OpenAI calls this "harness engineering." Three engineers built a million-line product in five months by designing environments where agents write code, rather than writing code themselves. The metaphor comes from horse tack: reins, saddle, bit. The complete set of equipment for channeling a powerful but unpredictable animal in the right direction.

LangChain proved the harness matters independently of the model. Their coding agent jumped from outside the Top 30 to Top 5 on Terminal Bench 2.0 by changing only the harness. Same model. A 13.7-point improvement from infrastructure alone.

At this level you're unambiguously writing software. Your application has a dependency graph of requirements. It dispatches tasks to specialized agents. It validates output through automated pipelines. It manages state across sessions. The LLM is a function you call, not a conversation you have.

Two Activities, One Progression

Here's the thing. You don't choose to move up this progression. You get forced up when your current level breaks.

This is how all software infrastructure evolves. You start with a bash script. Then the bash script gets too complex so you write a real program. Then the program needs configuration so you add config files. Then you need multiple programs coordinating so you build a system. Nobody designs for orchestration on day one. You build what you need when you need it.

The levels aren't aspirational. They're reactive. And the appropriate level depends on your domain. A marketing workflow needs good skills. A code generation pipeline needs full orchestration.

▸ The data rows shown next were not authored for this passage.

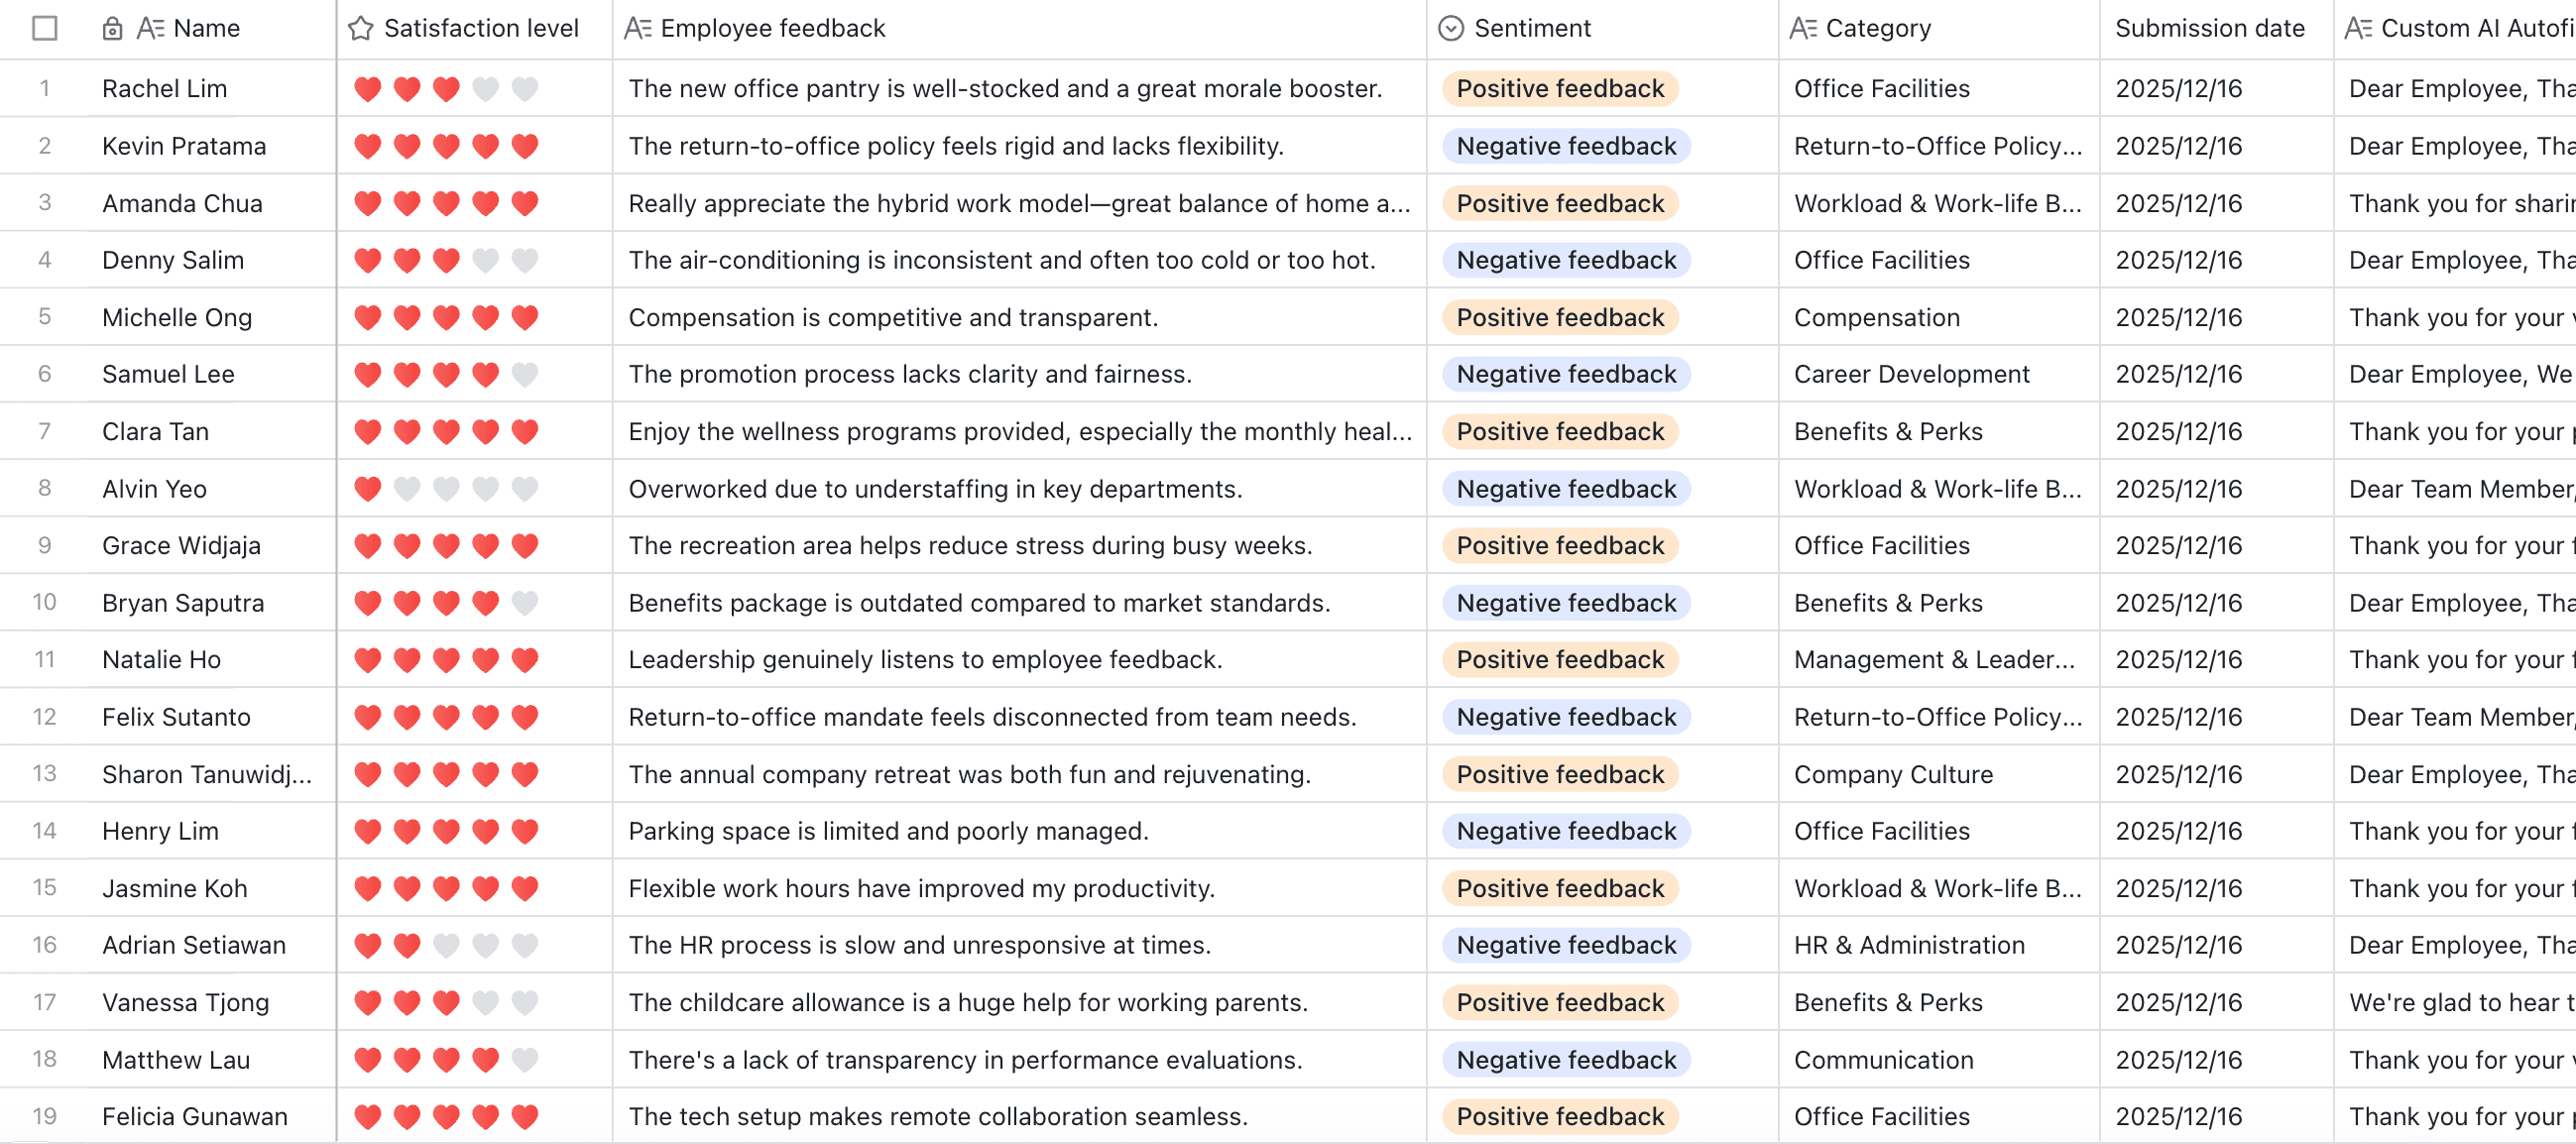Image resolution: width=2576 pixels, height=1144 pixels.
Task: Click the Submission date column header
Action: click(2209, 29)
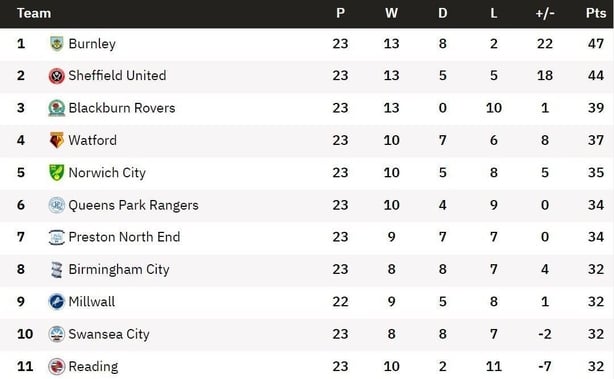Open the Sheffield United team link
The height and width of the screenshot is (379, 614).
coord(117,76)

A personal project might live at a single config file forever, and that's fine.

But the two activities stay distinct even as they grow together. You're always doing both: building better applications for the LLM to consume, and building better harnesses that control the LLM's behavior. The config file gets more refined. The skills get more composable. The hooks get tighter. The orchestration gets more sophisticated. They grow in parallel, not in sequence.

	Applications for LLMs	Harnesses for LLMs
What it is	Software the LLM consumes	Software that controls the LLM
Examples	CLAUDE.md, skills, reference docs, MCP tools	Hooks, validation pipelines, task dispatchers, orchestration
Character	Knowledge, context, capability	Enforcement, verification, coordination
Analogy	The textbook you give the intern	The process the intern must follow
Probabilistic or deterministic	Probabilistic. The LLM decides what to use.	Deterministic. Runs every time.

What This Means

If what you build around an AI coding agent is software, then the skills that matter are software engineering skills. Not prompt engineering. Not "talking to AI." Architecture. Domain modeling. Validation pipelines. State management. The same things that have always mattered in software.

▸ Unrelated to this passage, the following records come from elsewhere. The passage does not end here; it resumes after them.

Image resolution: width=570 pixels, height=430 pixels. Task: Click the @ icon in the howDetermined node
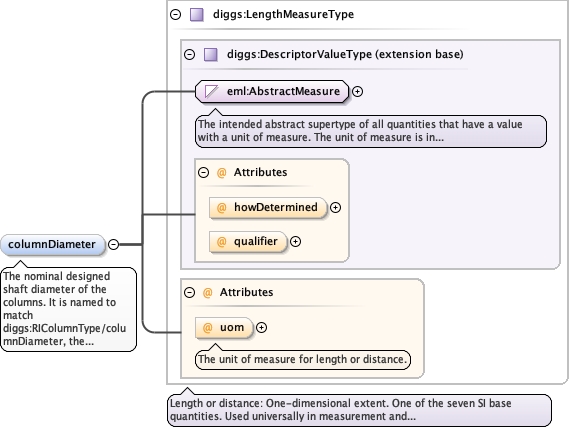tap(221, 208)
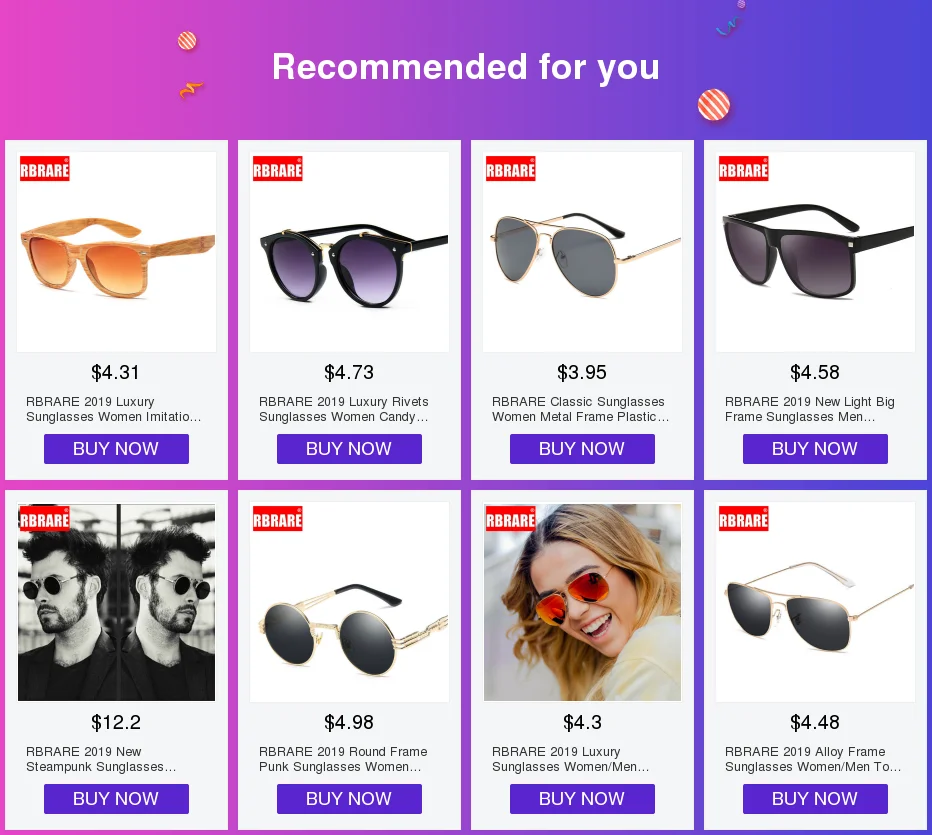Click BUY NOW under the $4.3 item

coord(582,799)
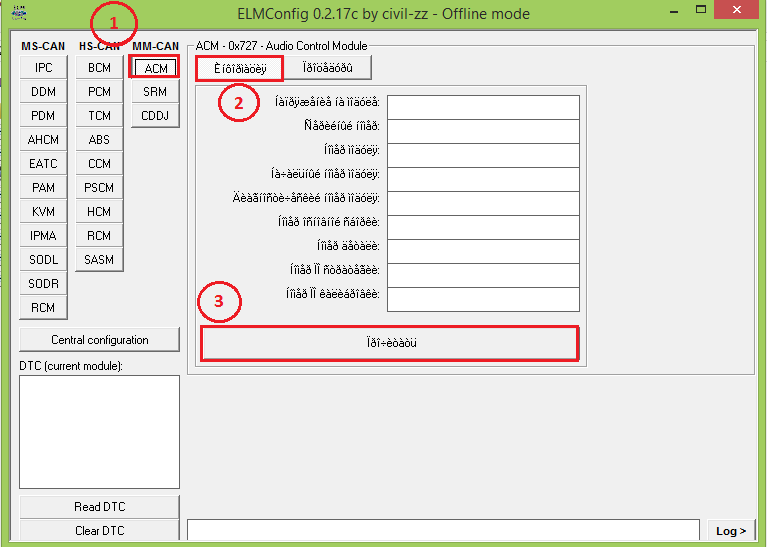767x547 pixels.
Task: Click the ELMConfig app icon in title bar
Action: pyautogui.click(x=19, y=12)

The model is commodity. What you build around it is the differentiator.

Right now, the ecosystem gives you the building blocks. CLAUDE.md files, skills, hooks, MCP servers, subagents. You assemble them yourself. Eventually, tools will emerge that help you build and manage these applications the same way web frameworks emerged to help you build web applications. Right now we're in the hand-rolled HTML era of LLM applications.

In the meantime, treat what you're building around the agent with the same rigor you'd treat any software project. Version control it. Test it. Iterate on it. Because that's what it is.